Instruções de trabalho: No texto sobre os salários da Administração Pública, em que percentagem decidiu o Governo actualizar os salários desses trabalhadores através do Decreto-lei 26-B/2023?

------ Secção do texto

JOSÉ ALBERTO LOURENÇO | ECONOMISTA
DESVALORIZAÇÃO MÉDIA DOS SALÁRIOS DE 6%, ENTRE 2021 E 2023
Soa a falso o discurso do Executivo de António Costa de reconhecimento da necessidade da valorização dos trabalhadores deste sector, quando a actualização intercalar de Abril não foi mais do que uma “migalha”, não repondo o poder de compra perdido nos últimos anos.
Pressionado por uma crescente contestação dos trabalhadores da Administração Pública, e em particular dos da Administração Local, o Governo decidiu (através do Decreto-lei 26-B/2023, de 18 de Abril) proceder a uma actualização intercalar dos salários de todos os trabalhadores da Administração Pública em 1%, com efeitos retroactivos a 1 de Janeiro.
Em defesa desta sua decisão, o Executivo invocou os bons resultados económicos obtidos em 2022, que permitiram a redução do défice e da dívida, e criaram uma folga orçamental que garante as condições para o reforço do caminho de valorização dos rendimentos dos trabalhadores da Administração Pública.

------------
------ Informação fornecida

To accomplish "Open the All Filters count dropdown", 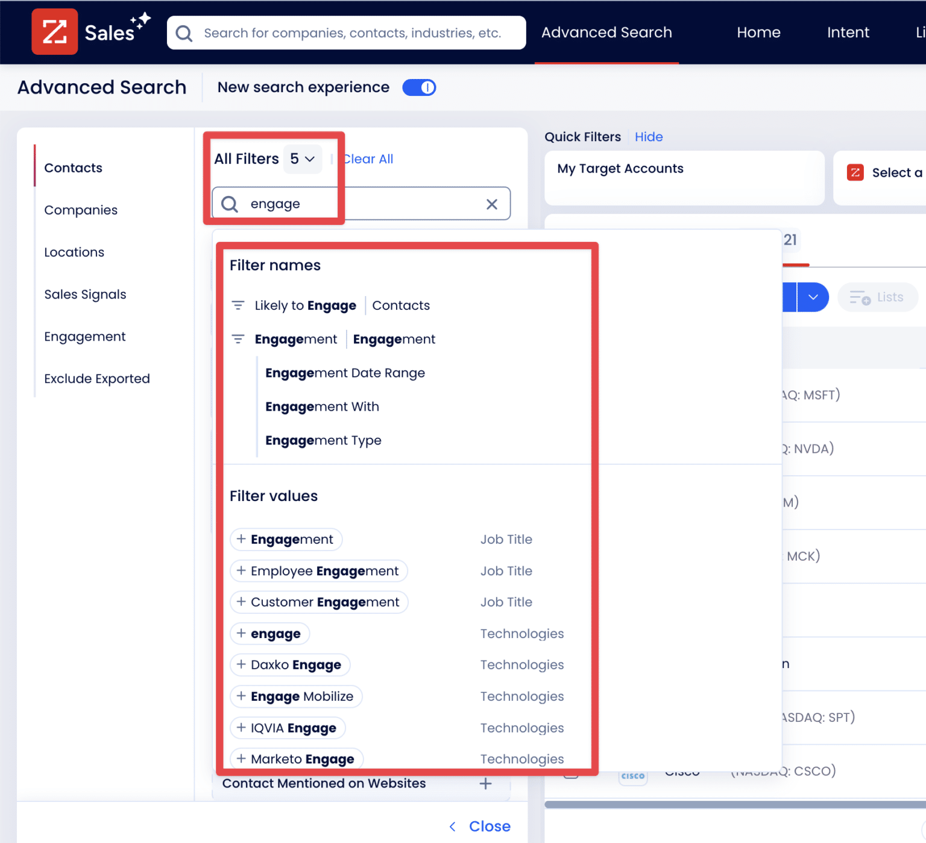I will 303,159.
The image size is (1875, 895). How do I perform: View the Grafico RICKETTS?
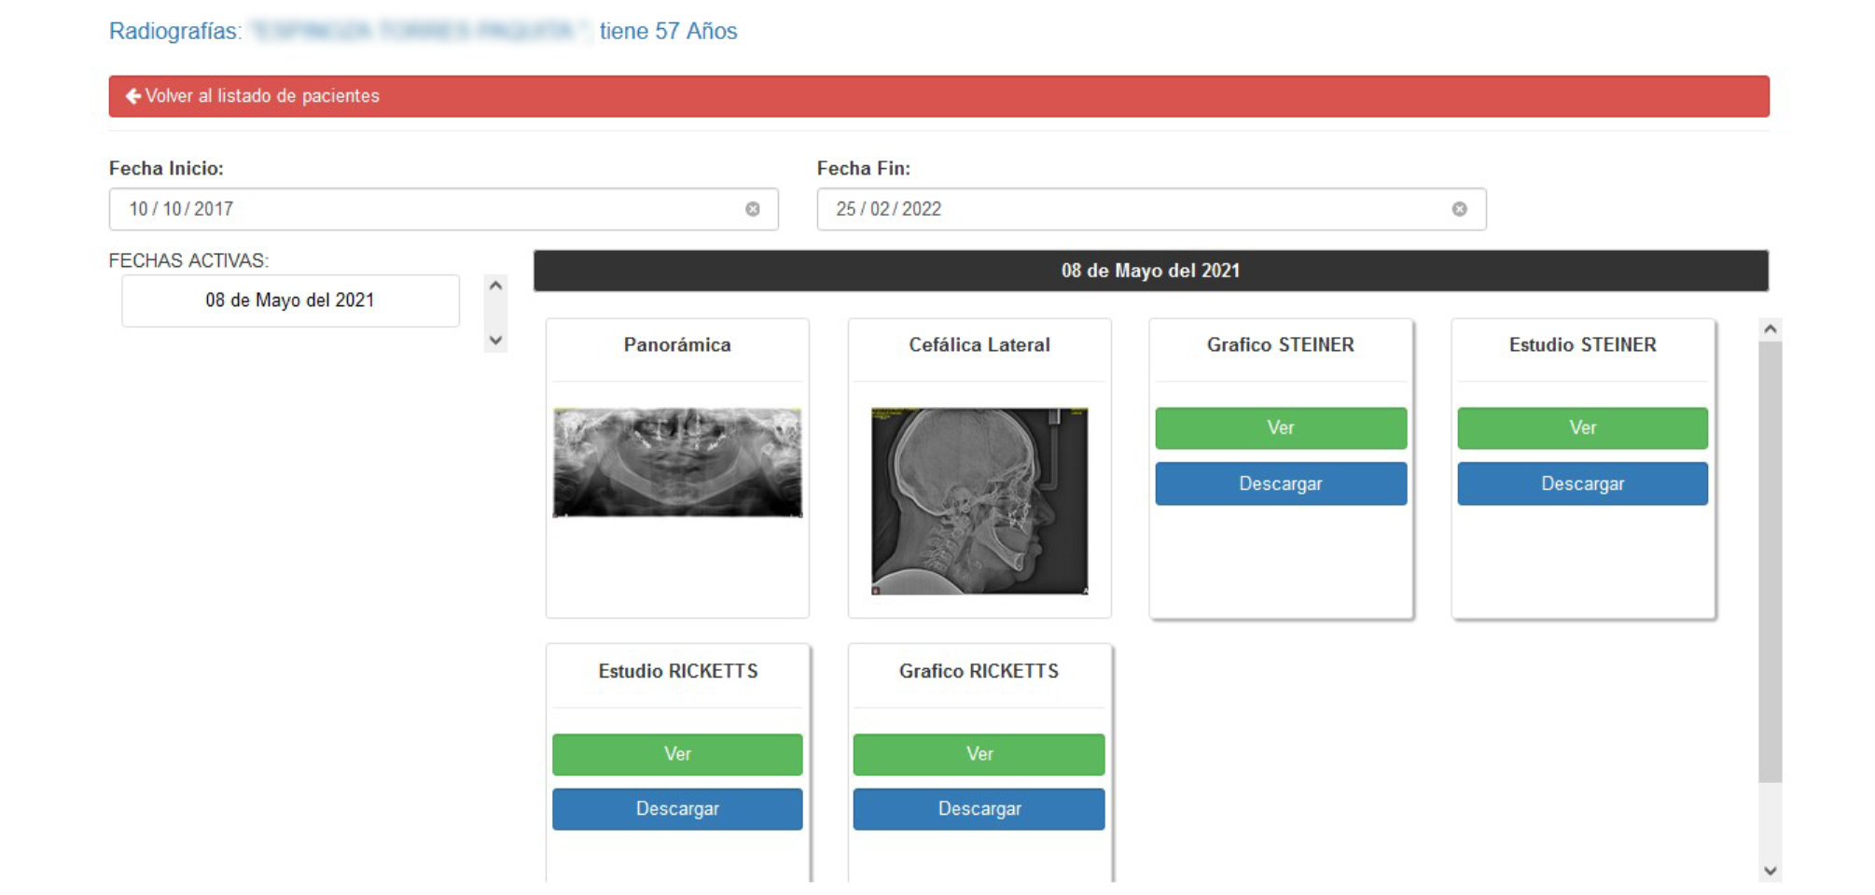979,754
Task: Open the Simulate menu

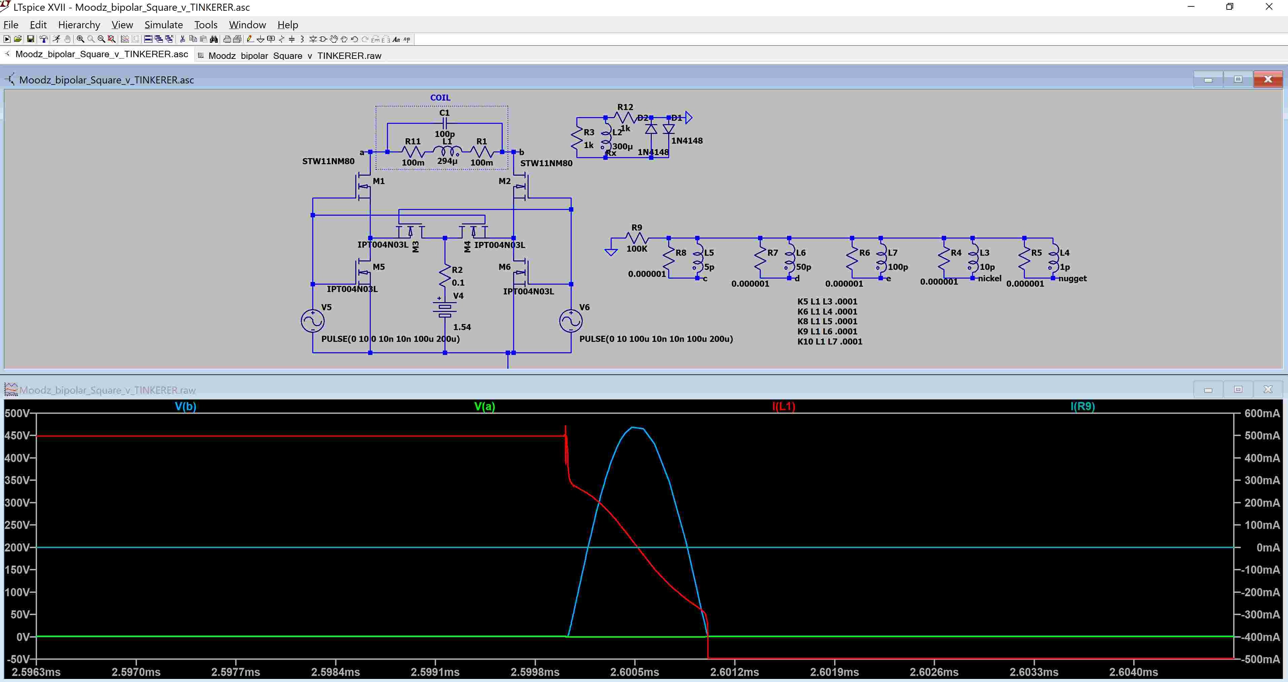Action: point(164,25)
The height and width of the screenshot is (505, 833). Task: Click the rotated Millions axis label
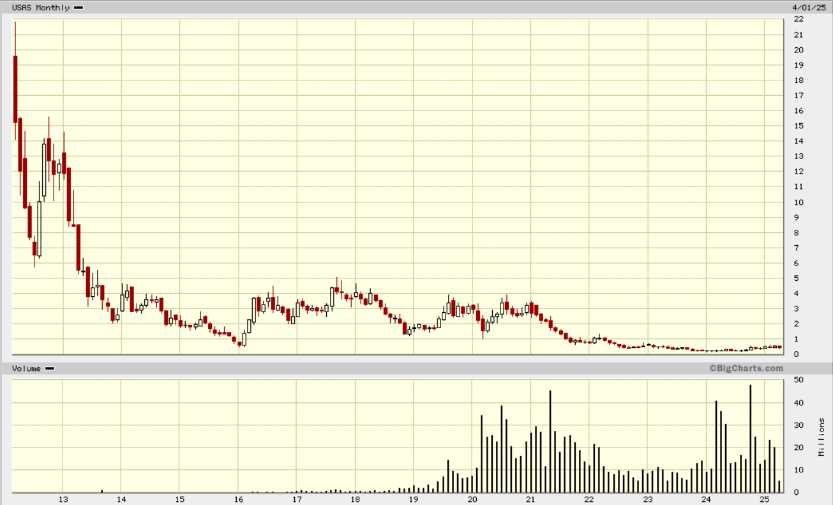(x=822, y=437)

------------

Resposta à tarefa: Em 1%, com efeitos retroactivos a 1 de Janeiro.